Sumber: nu.or.id

Depok, LiputanIslam.com– Intelektual muda Nahdlatul Ulama (NU), Mukti Ali Qusyaeri menyampaikan keprihatinannya tentang sufisme di Indonesia. Padahal menurutnya, sufisme itu bukan hanya suatu perbuatan amaliyah, tetapi juga sebagai cara pandang dalam menyelesaikan berbagai persoalan. Hal itu disampaikan Mukti Ali pada acara beda buku karyanya yang berjudul Islam Mazhab Cinta: Cara Sufi Memandang Dunia di Depok, Jawa Barat, pada Sabtu (20/1).

“Dulu sufisme bukan sekedar ilmu atau amaliyah. Tapi sebagai cara pandang untuk mengurai persoalan,” ucapnya.

Menurutnya, setelah masa kolonial, ada satu benturan antara kita dan kolonialisme. Sebab, cara pandang kolonialisme lebih kepada hukum. “Padahal cara pandang warga Nusantara adalah sufisme.

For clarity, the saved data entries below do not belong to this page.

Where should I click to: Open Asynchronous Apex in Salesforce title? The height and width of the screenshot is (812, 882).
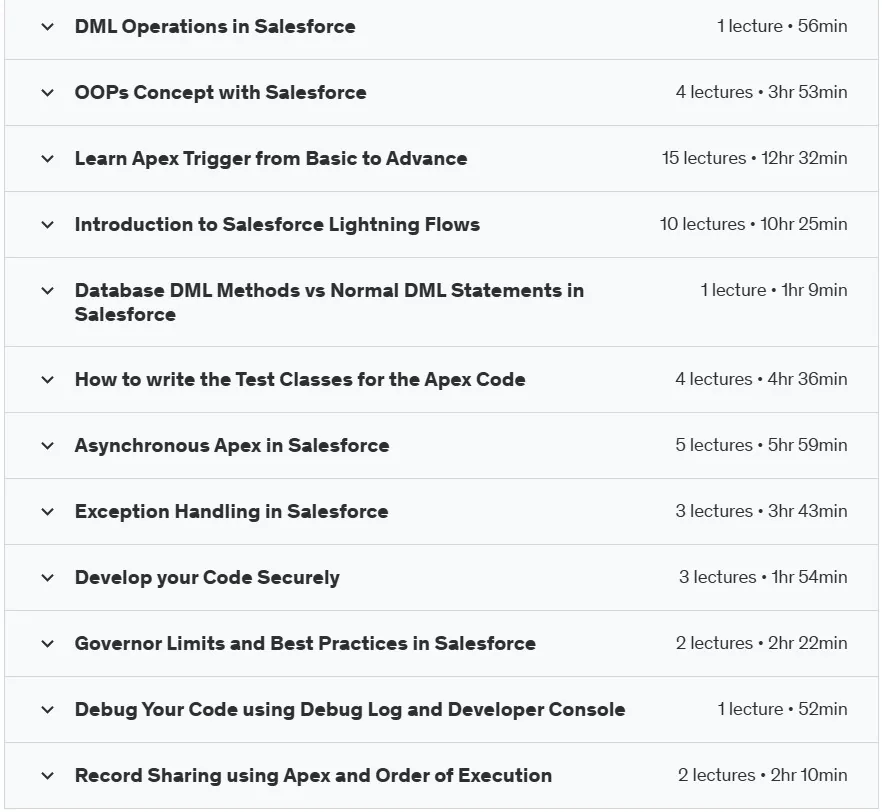click(x=232, y=445)
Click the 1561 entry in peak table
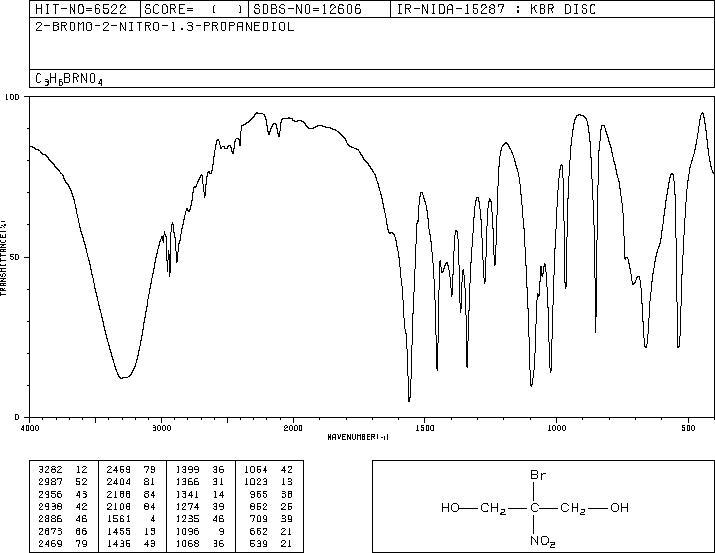This screenshot has width=715, height=553. point(118,519)
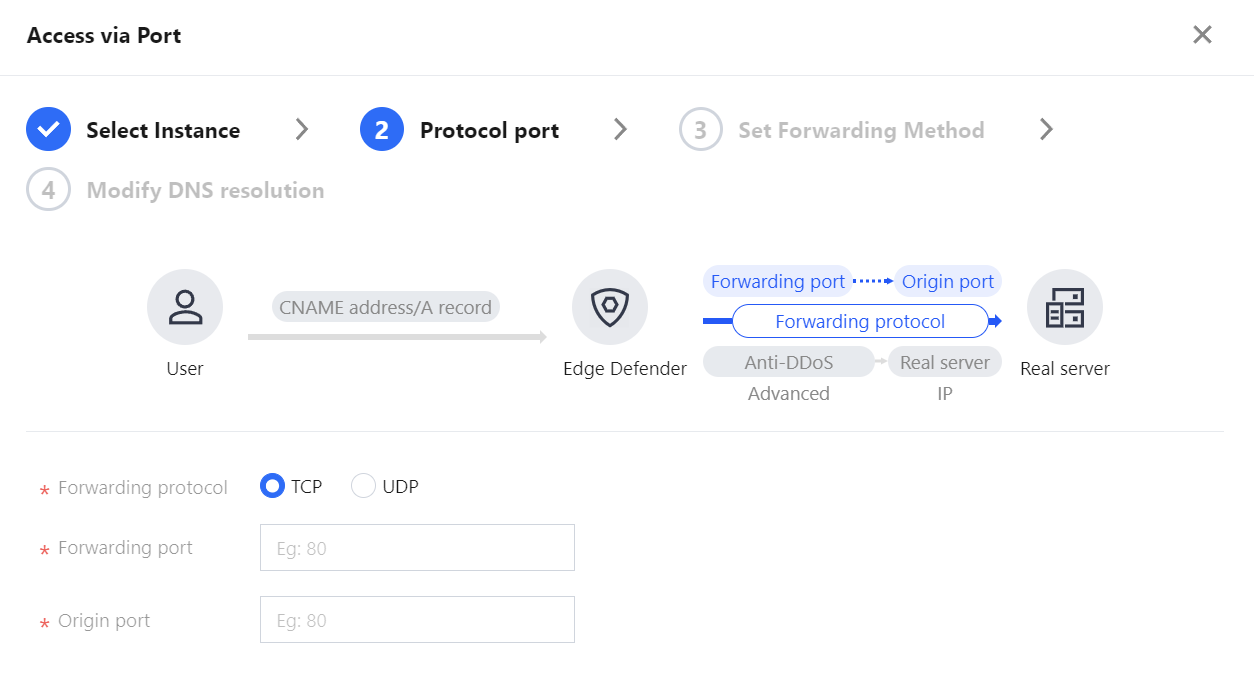The height and width of the screenshot is (697, 1255).
Task: Click the step 4 number circle
Action: coord(48,190)
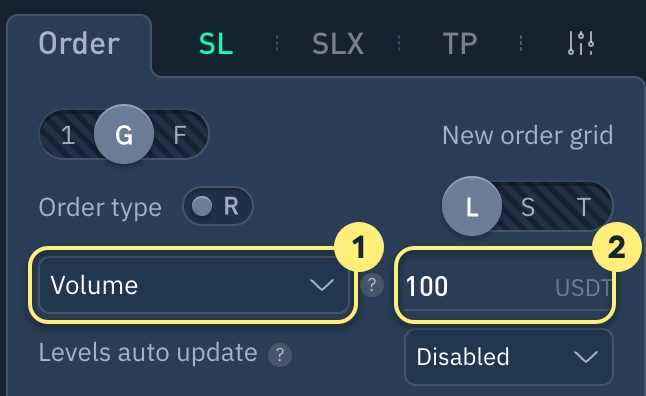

Sampai di sini, sufisme tergerus oleh cara pandang hukum sehingga yang menonjol kemudian fiqih dan syariat Islam,” ungkapnya.

era kolonial, lanjut dia, menempatkan sufisme sebagai etika saja. Sementara cara pandang yang digunakan adalah syariat Islam. “Nah, melalui buku ini saya ingin sufisme yang pernah jadi cara pandang itu dikembalikan lagi,” ujarnya.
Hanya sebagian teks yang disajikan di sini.